**Exercise task:**
Could you copy out every one of the entries below word for word, keeping each line as it appears?

**Excerpted data:**
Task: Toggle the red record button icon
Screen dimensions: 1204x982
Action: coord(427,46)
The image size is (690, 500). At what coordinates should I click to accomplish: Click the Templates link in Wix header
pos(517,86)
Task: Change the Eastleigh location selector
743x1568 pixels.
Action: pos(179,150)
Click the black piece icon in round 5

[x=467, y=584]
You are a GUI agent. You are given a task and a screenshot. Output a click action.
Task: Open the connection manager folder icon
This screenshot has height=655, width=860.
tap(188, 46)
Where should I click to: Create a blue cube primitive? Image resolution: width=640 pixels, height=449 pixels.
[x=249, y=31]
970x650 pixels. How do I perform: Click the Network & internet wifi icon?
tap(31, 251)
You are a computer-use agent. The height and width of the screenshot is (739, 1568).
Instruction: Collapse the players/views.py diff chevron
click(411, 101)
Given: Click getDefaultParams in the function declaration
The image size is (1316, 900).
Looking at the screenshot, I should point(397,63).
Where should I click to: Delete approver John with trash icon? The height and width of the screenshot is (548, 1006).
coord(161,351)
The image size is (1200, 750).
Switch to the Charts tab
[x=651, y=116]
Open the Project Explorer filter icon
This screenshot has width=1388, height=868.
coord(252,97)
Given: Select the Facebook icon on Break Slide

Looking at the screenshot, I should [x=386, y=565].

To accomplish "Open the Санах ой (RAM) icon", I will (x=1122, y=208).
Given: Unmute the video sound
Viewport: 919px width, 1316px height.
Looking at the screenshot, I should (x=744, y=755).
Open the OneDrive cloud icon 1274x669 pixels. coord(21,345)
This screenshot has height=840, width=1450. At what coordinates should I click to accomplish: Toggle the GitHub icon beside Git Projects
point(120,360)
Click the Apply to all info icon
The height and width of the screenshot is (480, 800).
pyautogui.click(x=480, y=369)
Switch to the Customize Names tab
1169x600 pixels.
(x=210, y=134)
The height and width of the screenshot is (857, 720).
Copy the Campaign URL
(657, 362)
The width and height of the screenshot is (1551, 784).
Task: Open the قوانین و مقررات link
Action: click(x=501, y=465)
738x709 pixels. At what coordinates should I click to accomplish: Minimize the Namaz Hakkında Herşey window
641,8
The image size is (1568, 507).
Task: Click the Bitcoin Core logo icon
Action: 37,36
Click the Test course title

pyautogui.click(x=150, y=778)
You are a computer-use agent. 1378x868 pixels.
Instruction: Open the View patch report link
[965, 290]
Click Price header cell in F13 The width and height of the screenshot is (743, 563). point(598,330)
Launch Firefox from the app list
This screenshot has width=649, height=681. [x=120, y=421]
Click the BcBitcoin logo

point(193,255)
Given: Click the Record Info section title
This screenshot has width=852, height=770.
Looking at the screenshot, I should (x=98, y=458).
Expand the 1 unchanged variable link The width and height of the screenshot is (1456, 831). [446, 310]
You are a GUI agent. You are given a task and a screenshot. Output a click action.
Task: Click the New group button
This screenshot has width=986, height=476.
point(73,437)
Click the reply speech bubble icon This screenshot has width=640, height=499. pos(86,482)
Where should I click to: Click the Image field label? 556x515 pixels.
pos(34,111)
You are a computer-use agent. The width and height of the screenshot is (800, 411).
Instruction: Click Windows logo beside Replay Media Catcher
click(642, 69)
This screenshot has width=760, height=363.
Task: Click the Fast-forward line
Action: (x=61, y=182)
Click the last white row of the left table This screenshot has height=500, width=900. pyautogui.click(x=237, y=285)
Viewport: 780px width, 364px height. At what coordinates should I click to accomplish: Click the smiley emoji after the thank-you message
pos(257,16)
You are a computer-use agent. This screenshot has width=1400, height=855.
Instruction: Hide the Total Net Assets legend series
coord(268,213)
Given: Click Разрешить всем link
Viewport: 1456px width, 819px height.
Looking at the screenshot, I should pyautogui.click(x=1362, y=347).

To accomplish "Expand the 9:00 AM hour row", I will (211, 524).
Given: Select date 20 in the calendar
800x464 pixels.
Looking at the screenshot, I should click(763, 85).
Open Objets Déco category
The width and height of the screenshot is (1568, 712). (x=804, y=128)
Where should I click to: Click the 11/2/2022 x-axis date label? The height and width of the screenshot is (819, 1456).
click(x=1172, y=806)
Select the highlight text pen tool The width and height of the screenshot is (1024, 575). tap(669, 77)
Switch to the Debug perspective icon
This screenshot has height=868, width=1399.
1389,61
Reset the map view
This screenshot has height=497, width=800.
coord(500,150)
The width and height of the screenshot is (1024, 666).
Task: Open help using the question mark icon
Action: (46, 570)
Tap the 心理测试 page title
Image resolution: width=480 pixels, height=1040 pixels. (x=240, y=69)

**The answer:**
Task: Toggle the red record button icon
Screen dimensions: 1204x982
Action: coord(427,46)
The image size is (690, 500). At what coordinates should I click to accomplish: Click the Templates link in Wix header
pos(517,86)
Task: Change the Eastleigh location selector
743x1568 pixels.
Action: pos(179,150)
Click the black piece icon in round 5

[x=467, y=584]
You are a GUI agent. You are given a task and a screenshot. Output a click action.
Task: Open the connection manager folder icon
This screenshot has height=655, width=860.
tap(188, 46)
Where should I click to: Create a blue cube primitive? Image resolution: width=640 pixels, height=449 pixels.
[x=249, y=31]
970x650 pixels. How do I perform: Click the Network & internet wifi icon?
tap(31, 251)
You are a computer-use agent. The height and width of the screenshot is (739, 1568).
Instruction: Collapse the players/views.py diff chevron
click(411, 101)
Given: Click getDefaultParams in the function declaration
The image size is (1316, 900).
Looking at the screenshot, I should point(397,63).
Where should I click to: Delete approver John with trash icon? The height and width of the screenshot is (548, 1006).
coord(161,351)
The image size is (1200, 750).
Switch to the Charts tab
[x=651, y=116]
Open the Project Explorer filter icon
This screenshot has width=1388, height=868.
coord(252,97)
Given: Select the Facebook icon on Break Slide

Looking at the screenshot, I should [x=386, y=565].

To accomplish "Open the Санах ой (RAM) icon", I will (x=1122, y=208).
Given: Unmute the video sound
Viewport: 919px width, 1316px height.
Looking at the screenshot, I should (x=744, y=755).
Open the OneDrive cloud icon 1274x669 pixels. coord(21,345)
This screenshot has height=840, width=1450. At what coordinates should I click to accomplish: Toggle the GitHub icon beside Git Projects
point(120,360)
Click the Apply to all info icon
The height and width of the screenshot is (480, 800).
pyautogui.click(x=480, y=369)
Switch to the Customize Names tab
1169x600 pixels.
(x=210, y=134)
The height and width of the screenshot is (857, 720).
Copy the Campaign URL
(657, 362)
The width and height of the screenshot is (1551, 784).
Task: Open the قوانین و مقررات link
Action: click(x=501, y=465)
738x709 pixels. At what coordinates should I click to accomplish: Minimize the Namaz Hakkında Herşey window
641,8
The image size is (1568, 507).
Task: Click the Bitcoin Core logo icon
Action: 37,36
Click the Test course title

pyautogui.click(x=150, y=778)
You are a computer-use agent. 1378x868 pixels.
Instruction: Open the View patch report link
[965, 290]
Click Price header cell in F13 The width and height of the screenshot is (743, 563). point(598,330)
Launch Firefox from the app list
This screenshot has width=649, height=681. [x=120, y=421]
Click the BcBitcoin logo

point(193,255)
Given: Click the Record Info section title
This screenshot has width=852, height=770.
Looking at the screenshot, I should (x=98, y=458).
Expand the 1 unchanged variable link The width and height of the screenshot is (1456, 831). [446, 310]
You are a GUI agent. You are given a task and a screenshot. Output a click action.
Task: Click the New group button
This screenshot has width=986, height=476.
point(73,437)
Click the reply speech bubble icon This screenshot has width=640, height=499. pos(86,482)
Where should I click to: Click the Image field label? 556x515 pixels.
pos(34,111)
You are a computer-use agent. The width and height of the screenshot is (800, 411).
Instruction: Click Windows logo beside Replay Media Catcher
click(642, 69)
This screenshot has width=760, height=363.
Task: Click the Fast-forward line
Action: (x=61, y=182)
Click the last white row of the left table This screenshot has height=500, width=900. pyautogui.click(x=237, y=285)
Viewport: 780px width, 364px height. At what coordinates should I click to accomplish: Click the smiley emoji after the thank-you message
pos(257,16)
You are a computer-use agent. This screenshot has width=1400, height=855.
Instruction: Hide the Total Net Assets legend series
coord(268,213)
Given: Click Разрешить всем link
Viewport: 1456px width, 819px height.
Looking at the screenshot, I should pyautogui.click(x=1362, y=347).

To accomplish "Expand the 9:00 AM hour row", I will (211, 524).
Given: Select date 20 in the calendar
800x464 pixels.
Looking at the screenshot, I should click(763, 85).
Open Objets Déco category
The width and height of the screenshot is (1568, 712). (x=804, y=128)
Where should I click to: Click the 11/2/2022 x-axis date label? The height and width of the screenshot is (819, 1456).
click(x=1172, y=806)
Select the highlight text pen tool The width and height of the screenshot is (1024, 575). tap(669, 77)
Switch to the Debug perspective icon
This screenshot has height=868, width=1399.
1389,61
Reset the map view
This screenshot has height=497, width=800.
coord(500,150)
The width and height of the screenshot is (1024, 666).
Task: Open help using the question mark icon
Action: (46, 570)
Tap the 心理测试 page title
Image resolution: width=480 pixels, height=1040 pixels. (x=240, y=69)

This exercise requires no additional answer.